ORMs are never the "best" approach to data access. They are a heavyweight, leaky bridge between two very different abstractions (objects and relations).

An individual framework may have the right balance of tradeoffs for one's needs to manage the dynamic complexity of certain object graph update scenarios. But a blind choice of ORM has usually ended in tears on most projects that reach substantial complexity in my experience. Explicit SQL is much more predictable and often just as productive as discovering the voodoo to make your ORM-du-jour dance. The lighter the ORM, the better, in my opinion.

For what it's worth, Golang does have an early ORM of sorts, it's called Gorp. https://github.com/coopernurse/gorp

sagichmal · on April 22, 2014

    > Your hand written CRUD operations gain you nothing but 
    > extra work.

And maintainability. (shrug)

Groostav · on April 23, 2014

So, getting fairly seriously tangential, what would you recommend for green field devs?

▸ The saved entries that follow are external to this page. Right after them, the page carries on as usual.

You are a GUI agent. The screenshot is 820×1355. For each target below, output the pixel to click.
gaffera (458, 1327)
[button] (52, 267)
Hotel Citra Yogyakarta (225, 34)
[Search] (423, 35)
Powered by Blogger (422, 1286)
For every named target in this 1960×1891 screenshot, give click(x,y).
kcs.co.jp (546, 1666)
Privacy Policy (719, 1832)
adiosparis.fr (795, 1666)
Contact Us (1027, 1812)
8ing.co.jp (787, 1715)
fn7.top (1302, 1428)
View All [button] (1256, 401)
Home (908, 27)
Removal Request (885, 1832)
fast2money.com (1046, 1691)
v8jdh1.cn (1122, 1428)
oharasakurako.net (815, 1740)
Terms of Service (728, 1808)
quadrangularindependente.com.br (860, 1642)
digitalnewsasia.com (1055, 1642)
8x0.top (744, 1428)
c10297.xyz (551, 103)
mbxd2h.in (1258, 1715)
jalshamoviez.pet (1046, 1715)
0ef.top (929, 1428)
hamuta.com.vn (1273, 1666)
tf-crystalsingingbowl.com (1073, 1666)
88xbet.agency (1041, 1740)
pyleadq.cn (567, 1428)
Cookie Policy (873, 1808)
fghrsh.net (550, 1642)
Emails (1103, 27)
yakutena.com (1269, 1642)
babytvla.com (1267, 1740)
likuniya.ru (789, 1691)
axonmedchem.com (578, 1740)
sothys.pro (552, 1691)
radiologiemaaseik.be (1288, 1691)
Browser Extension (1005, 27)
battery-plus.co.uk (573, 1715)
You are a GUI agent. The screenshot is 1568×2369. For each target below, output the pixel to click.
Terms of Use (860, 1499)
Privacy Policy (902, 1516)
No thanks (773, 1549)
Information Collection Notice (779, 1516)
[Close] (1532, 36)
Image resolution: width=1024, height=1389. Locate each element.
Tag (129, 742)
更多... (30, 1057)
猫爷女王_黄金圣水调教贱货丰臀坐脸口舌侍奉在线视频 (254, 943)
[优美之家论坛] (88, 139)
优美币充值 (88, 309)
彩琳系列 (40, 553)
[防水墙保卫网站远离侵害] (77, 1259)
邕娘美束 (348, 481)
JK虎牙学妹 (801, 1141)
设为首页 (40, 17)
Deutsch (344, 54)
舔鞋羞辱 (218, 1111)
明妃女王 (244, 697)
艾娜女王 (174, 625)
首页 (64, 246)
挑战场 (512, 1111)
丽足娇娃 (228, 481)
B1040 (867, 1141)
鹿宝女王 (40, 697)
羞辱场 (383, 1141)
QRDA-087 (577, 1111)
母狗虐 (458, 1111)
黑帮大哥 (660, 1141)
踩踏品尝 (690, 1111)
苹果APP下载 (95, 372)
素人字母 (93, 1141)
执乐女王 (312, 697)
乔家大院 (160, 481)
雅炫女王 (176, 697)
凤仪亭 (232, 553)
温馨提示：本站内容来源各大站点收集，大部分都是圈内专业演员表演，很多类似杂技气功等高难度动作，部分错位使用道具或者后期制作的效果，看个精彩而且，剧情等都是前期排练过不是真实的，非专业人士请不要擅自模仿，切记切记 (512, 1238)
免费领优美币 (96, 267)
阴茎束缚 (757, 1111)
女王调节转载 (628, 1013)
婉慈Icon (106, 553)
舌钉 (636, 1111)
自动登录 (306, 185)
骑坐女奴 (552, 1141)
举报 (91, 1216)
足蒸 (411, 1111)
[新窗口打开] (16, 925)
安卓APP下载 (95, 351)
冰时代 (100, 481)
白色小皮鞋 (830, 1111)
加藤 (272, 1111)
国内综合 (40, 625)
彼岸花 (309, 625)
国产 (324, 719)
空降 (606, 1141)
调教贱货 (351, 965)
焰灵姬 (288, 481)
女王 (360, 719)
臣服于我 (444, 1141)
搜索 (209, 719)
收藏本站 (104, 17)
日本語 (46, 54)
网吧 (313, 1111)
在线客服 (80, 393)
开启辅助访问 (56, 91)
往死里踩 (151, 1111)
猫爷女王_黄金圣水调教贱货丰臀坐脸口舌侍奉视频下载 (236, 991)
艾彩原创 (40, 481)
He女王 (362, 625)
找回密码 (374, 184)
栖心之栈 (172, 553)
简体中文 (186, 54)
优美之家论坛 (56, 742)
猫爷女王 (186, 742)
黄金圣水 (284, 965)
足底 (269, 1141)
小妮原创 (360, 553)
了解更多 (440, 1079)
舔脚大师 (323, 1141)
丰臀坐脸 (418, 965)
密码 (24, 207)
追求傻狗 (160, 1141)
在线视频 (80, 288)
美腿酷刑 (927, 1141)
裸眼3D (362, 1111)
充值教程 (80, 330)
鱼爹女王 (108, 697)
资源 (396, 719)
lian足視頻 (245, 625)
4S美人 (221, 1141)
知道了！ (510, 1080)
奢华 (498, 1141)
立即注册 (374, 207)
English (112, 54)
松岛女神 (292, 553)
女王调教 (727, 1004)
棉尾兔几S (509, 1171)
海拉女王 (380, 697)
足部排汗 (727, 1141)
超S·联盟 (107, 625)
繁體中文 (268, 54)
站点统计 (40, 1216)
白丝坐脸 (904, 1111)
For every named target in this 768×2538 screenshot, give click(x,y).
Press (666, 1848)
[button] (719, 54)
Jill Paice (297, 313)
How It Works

Have you tried to skirt the ORM problem entirely and simply go for object stores / NoSQL?

parasubvert · on April 23, 2014

Learning direct SQL would be preferable to doing ORM or NoSQL for a greenfield dev, if the problems they're solving involve managing "transactional" data (like sales / orders).

It's a great fallback skill to have and if you're ever going to use an ORM in anger you'll need to know SQL well anyway.

If they're mostly managing technical data (like clickstreams or logstreams), then, use whatever store makes sense.

SQL will be around for decades to come and at least gives one hope they'll learn something about the relational model which is our only logically grounded approach to managing data integrity.

NoSQL is appropriate when dealing with problems where

(a) have a different natural requirement than general-purpose logical data management, e.g. your problem maps neatly into a log store, document store, search index, flat file, or K/V store and there's no gain in decomposing these structures into relations

(b) no one is going to want to query this data or update these things arbitrarily (famous last words);

(c) require massive scale and continuous availability and thus don't fit with most of today's SQL databases. ... though you'd still be probably better off looking around Github for the various frameworks to help you manage a sharded/replicated MySQL or PostgreSQL setup before jumping into NoSQL.

chc · on April 22, 2014

Well, Martin Fowler has gone on the record saying that Active Record (the design pattern, of which Ruby's ActiveRecord is one implementation) is not well-suited to sophisticated data models, and he tends to prefer the Data Mapper pattern — which similar to what's being described for Go.

gnaritas · on April 22, 2014

That's not what the OP said, he said the lesson was "that ORMs are fundamentally broken abstractions". Fowler does not believe this, and even if he did, his opinion is certainly not a global lesson as if it were now best practice to consider ORMs fundamentally broken.

camus2 · on April 22, 2014

expect it is quite hard to write a generic data mapper in go as well. something like Hibernate or Doctrine ORM would be nearly impossible to write with go.i'm not talking about the basic features but advanced features of both frameworks.

chc · on April 22, 2014

That is true, but genericity is actually not an inherent attribute of Data Mapper. The key idea is that there are fundamental incompatibilities between two data models (e.g. a structure in your program and a relation in your database), and the translation between the two models is a reified component of the program rather than just being absorbed into the behavior of the object itself as in Active Record.

There are some efforts along these lines, such as gorp (https://github.com/coopernurse/gorp), but I don't think they're all that widely used.

camus2 · on April 22, 2014

that's not the issue here, wether a pattern is good or not is irrelevant.The question is ,is it possible to write something like ActiveRecord and keep its most advanced features in Go. Right now the lack of genericity in the language makes it a no go.